======== Task material ========

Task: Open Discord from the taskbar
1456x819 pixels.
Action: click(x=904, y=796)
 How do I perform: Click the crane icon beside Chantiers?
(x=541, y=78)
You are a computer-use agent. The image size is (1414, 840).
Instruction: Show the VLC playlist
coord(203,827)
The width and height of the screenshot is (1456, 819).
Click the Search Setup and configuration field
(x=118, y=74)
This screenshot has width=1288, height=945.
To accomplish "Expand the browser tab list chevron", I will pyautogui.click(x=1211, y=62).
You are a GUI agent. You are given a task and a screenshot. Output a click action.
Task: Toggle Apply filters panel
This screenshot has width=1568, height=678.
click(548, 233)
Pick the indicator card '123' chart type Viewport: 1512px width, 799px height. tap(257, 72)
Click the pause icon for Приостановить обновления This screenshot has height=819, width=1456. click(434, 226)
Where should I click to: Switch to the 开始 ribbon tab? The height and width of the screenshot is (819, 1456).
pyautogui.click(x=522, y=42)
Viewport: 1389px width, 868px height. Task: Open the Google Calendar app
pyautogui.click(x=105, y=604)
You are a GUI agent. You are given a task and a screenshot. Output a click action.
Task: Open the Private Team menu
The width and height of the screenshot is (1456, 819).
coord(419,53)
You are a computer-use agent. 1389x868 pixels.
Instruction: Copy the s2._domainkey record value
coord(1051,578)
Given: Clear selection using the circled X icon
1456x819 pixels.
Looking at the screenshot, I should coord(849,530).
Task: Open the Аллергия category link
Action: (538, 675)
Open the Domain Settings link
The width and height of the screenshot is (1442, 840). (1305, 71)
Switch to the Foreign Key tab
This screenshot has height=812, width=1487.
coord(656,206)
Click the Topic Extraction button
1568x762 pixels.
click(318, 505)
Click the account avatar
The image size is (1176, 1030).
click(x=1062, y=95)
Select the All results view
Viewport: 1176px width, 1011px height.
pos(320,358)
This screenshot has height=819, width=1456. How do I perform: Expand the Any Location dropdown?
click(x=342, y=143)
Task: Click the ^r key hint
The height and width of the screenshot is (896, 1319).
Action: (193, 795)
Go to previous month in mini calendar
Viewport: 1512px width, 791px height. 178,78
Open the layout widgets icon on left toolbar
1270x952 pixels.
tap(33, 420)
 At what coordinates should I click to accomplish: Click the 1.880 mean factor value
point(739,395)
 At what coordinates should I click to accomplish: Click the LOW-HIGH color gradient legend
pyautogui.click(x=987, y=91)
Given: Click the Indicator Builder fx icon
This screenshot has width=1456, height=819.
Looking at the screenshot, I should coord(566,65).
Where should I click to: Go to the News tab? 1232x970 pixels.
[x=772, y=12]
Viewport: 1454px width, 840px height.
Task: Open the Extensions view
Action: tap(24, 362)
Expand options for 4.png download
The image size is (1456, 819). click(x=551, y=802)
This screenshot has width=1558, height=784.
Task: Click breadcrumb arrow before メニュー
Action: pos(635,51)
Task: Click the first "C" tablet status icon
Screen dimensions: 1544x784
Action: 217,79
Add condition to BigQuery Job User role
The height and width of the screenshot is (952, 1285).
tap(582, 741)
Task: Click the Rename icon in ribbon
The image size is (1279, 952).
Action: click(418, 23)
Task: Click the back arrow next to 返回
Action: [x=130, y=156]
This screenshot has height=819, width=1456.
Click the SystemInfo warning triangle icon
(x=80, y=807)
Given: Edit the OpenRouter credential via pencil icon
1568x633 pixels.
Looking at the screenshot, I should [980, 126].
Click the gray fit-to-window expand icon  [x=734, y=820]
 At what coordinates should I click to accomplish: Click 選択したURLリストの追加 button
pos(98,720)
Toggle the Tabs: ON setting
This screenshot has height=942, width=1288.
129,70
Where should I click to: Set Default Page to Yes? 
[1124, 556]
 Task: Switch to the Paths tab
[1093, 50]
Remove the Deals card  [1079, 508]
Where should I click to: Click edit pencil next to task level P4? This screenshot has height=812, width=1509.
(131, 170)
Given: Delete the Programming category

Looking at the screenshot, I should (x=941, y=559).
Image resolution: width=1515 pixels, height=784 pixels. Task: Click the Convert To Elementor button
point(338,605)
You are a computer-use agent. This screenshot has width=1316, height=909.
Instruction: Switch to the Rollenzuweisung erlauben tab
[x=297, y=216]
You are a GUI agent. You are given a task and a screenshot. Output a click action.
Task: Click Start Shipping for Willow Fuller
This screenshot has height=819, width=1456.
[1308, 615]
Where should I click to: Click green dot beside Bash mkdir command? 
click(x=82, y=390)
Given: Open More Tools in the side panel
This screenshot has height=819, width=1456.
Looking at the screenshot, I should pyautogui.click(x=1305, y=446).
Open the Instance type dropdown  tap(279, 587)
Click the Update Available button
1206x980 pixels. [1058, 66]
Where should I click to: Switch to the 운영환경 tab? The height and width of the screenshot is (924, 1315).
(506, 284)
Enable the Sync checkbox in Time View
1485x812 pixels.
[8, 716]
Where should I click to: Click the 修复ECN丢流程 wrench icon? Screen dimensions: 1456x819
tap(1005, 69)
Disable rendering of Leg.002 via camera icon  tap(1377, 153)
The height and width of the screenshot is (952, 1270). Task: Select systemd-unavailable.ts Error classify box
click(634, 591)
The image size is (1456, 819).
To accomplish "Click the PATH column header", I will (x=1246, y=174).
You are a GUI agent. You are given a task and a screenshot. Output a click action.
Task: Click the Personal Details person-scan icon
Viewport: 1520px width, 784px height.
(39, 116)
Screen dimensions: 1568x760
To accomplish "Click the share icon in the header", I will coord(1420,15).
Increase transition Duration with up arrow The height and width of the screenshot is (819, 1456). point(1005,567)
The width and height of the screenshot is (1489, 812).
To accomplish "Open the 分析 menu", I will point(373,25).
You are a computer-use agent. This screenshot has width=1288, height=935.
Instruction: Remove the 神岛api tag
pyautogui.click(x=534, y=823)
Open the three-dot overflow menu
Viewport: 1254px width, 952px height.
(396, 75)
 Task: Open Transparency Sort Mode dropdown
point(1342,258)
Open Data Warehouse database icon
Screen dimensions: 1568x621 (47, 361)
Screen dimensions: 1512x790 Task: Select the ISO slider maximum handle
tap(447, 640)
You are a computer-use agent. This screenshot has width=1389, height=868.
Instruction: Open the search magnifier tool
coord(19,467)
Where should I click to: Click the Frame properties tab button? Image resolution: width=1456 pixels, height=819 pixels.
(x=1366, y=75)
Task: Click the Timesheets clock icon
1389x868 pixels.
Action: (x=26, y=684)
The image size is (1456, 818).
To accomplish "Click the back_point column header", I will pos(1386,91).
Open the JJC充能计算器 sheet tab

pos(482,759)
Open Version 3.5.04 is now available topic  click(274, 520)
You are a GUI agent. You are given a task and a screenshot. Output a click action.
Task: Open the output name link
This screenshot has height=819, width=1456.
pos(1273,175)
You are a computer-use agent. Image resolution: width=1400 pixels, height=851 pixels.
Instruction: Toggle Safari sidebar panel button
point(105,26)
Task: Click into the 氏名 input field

========

If a line in the records above holds the string "card", copy it.

Pick the indicator card '123' chart type Viewport: 1512px width, 799px height. tap(257, 72)
Remove the Deals card  [1079, 508]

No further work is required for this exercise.